Ma non è finita la recita a soggetto, perché ieri – come se sabato non fosse accaduto nulla – quegli stessi e scadenti attori – accompagnati dalle solite comparse – si sono ritrovati in quel di Calitri per montare un nuovo set e girare un altro film; senza il bisogno di alcuna autocritica né alcuna riflessione, come se il fallimento del primo film non fosse mai avvenuto e bastasse semplicemente cambiare una parte del copione e fermare la macchina da presa sulle ultime scene, quelle del vecchio vescovo ormai diventato emerito, per ricominciare daccapo; come se il resto della compagnia cantante fosse stato composto da chierichetti o da novizie: in questi anni la sabbia della clessidra ha segnato il tempo di recitazione di tutti i protagonisti, nessuno escluso.

Ma perché si è arrivati a questo assurdo epilogo?
Il progetto pilota è svanito perché mancava di una strategia, di una visione generale, privo com’era di qualsiasi spessore politico e culturale; viveva alla giornata, del tutto isolato dalle Comunità che ne ignoravano addirittura l’esistenza; estraneo persino ai rimasugli di vanità di quasi tutti i sindaci, che più fallivano più si invelenivano.

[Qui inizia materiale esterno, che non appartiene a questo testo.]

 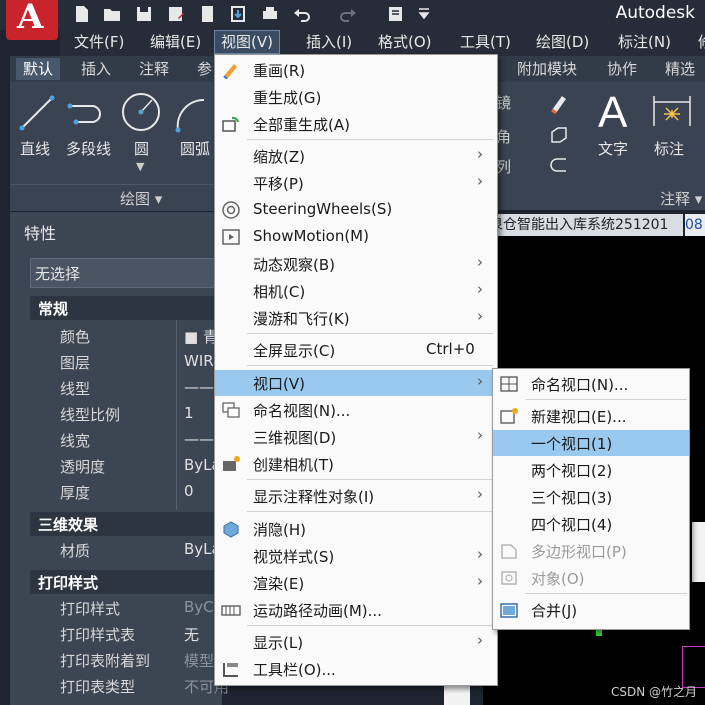 What do you see at coordinates (509, 384) in the screenshot?
I see `named-viewport-icon` at bounding box center [509, 384].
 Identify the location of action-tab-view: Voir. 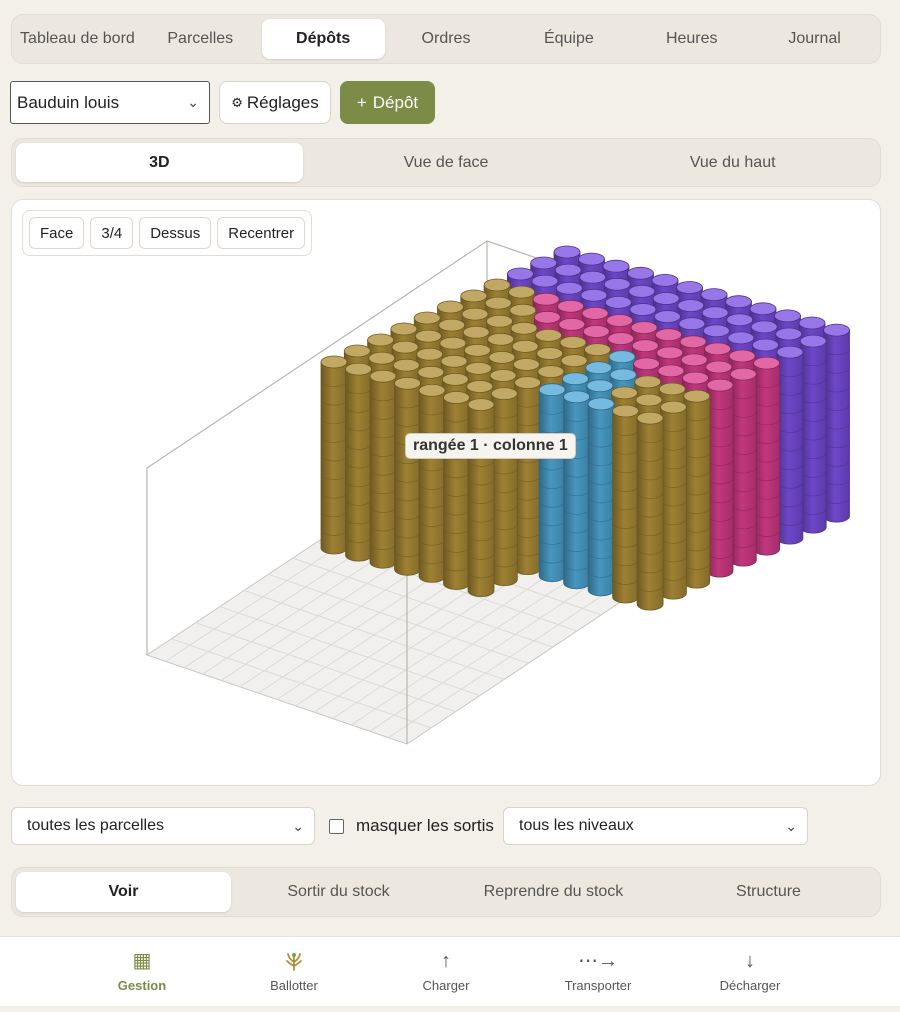
(124, 892).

In un anno e mezzo di pandemia, con la sanità del territorio al collasso, non si è alzata una sola voce – di uno solo dei 25 sindaci del progetto pilota – per difendere la medicina di prossimità e l’ospedale Criscuoli-Frieri; non si è alzata una sola voce per sostenere la vertenza dei lavoratori della Scame – dell’indotto Whirlpool – nonostante la visibilità e la valenza nazionale della stessa; non si è alzata una sola voce contro le politiche di emarginazione delle zone interne da parte dell’amministrazione regionale di De Luca.

Il progetto pilota è venuto meno perché non ha mai avuto un’anima, quella nobile, umile ed antica dei nostri paesi.

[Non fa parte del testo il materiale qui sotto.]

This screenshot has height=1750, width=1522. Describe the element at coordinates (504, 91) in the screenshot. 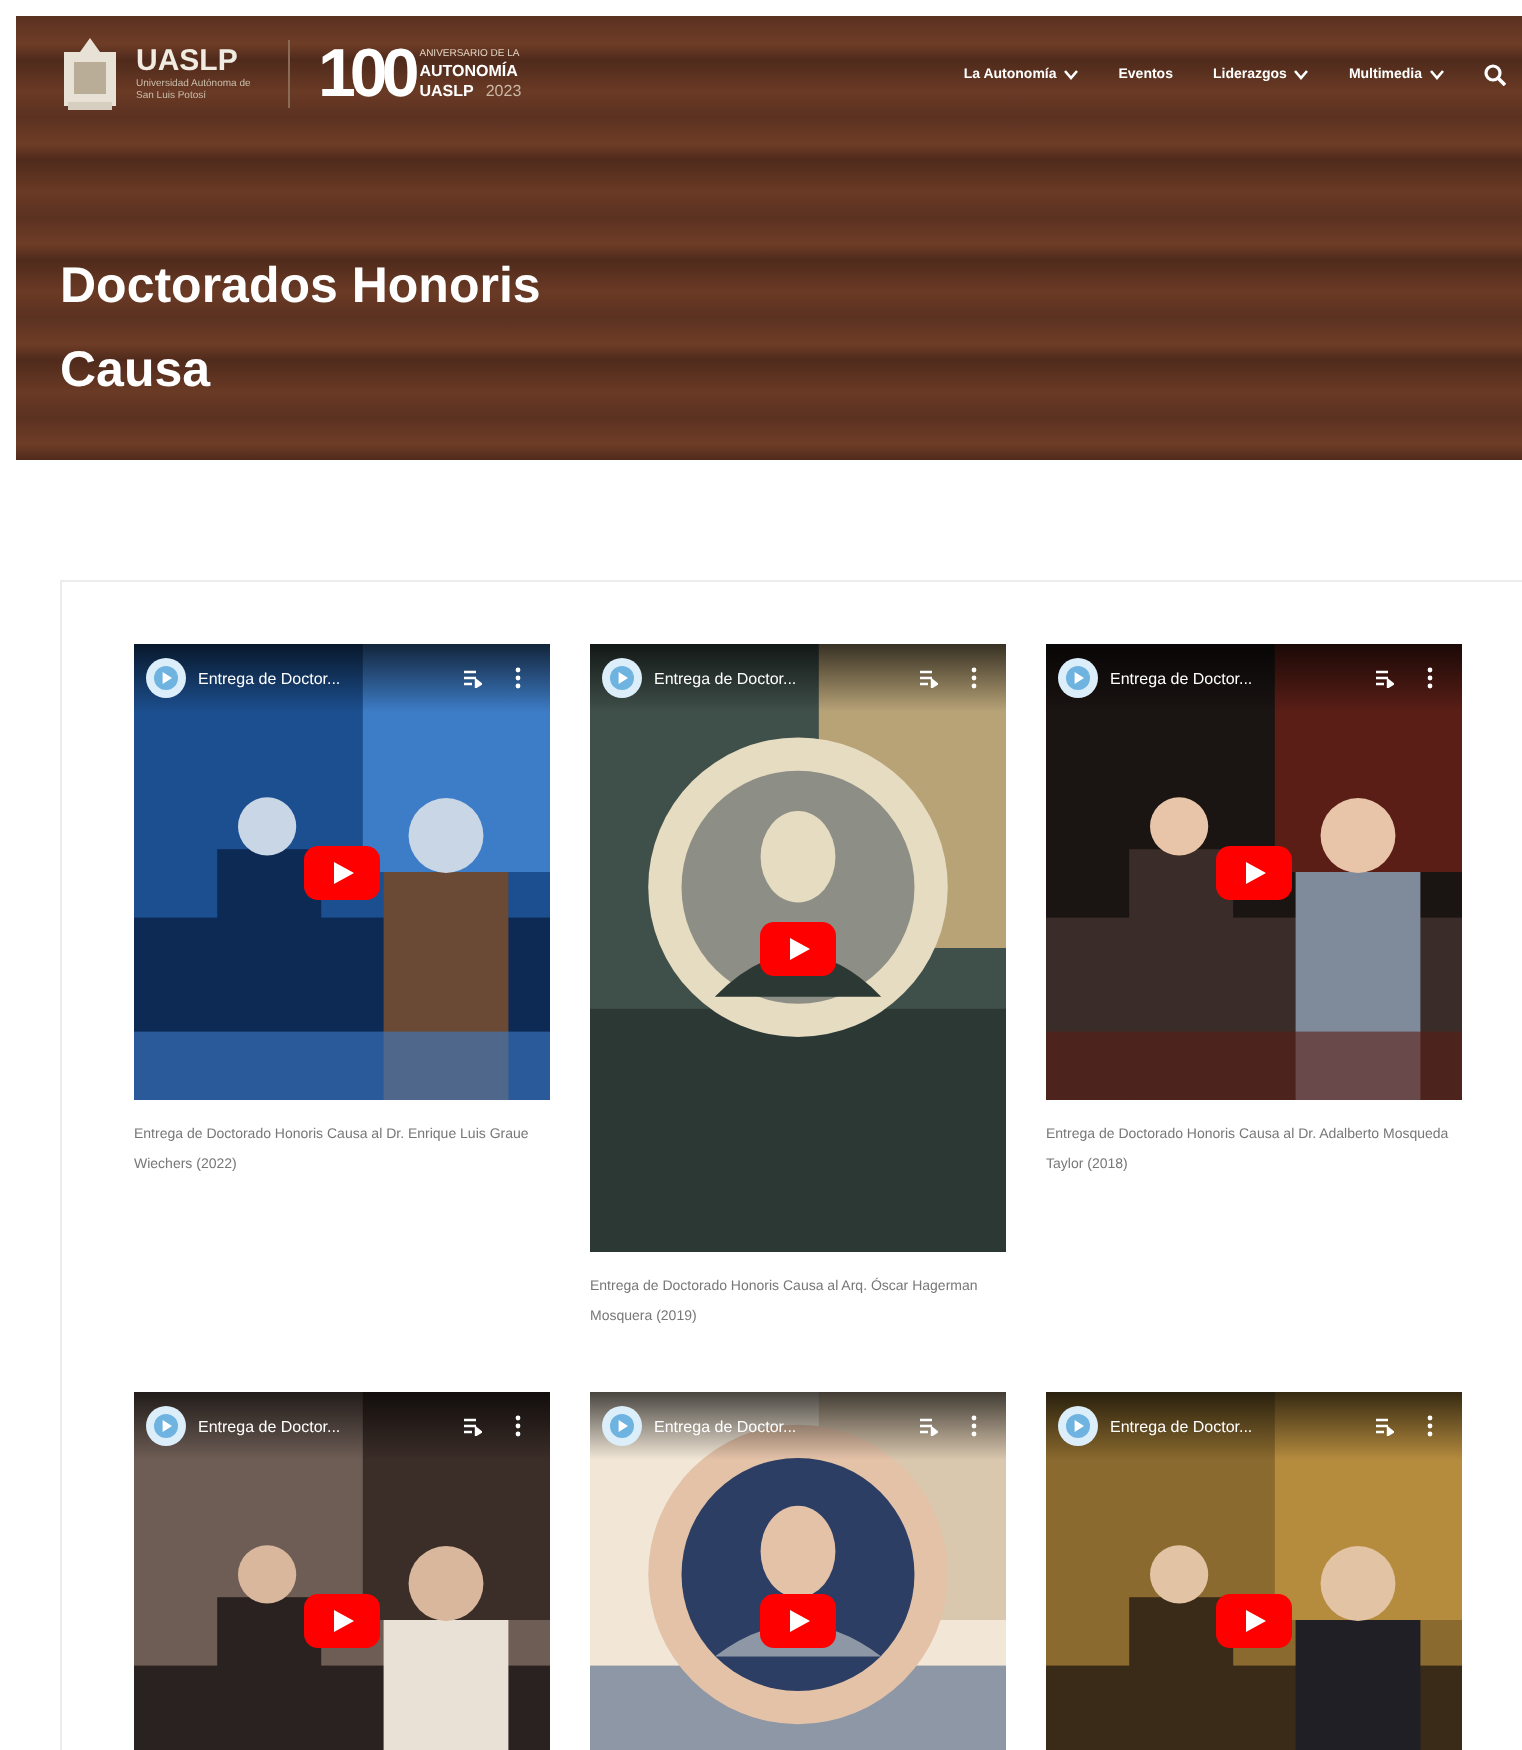

I see `anniversary-year: 2023` at that location.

E, diciamolo una volta per tutte: molti sindaci dell’Alta Irpinia non amministrano ma spadroneggiano, al punto dall’aver trasformato i municipi in case regnanti che possono durare decenni, mortificando e silenziando intere comunità.

Sul finire della guerra sui muri di Roma comparve una scritta: “Andatevene tutti e lasciateci piangere da soli“.

Valeva ieri per gli eserciti stranieri in Italia, vale oggi per i sindaci dei paesi dell’Alta Irpinia.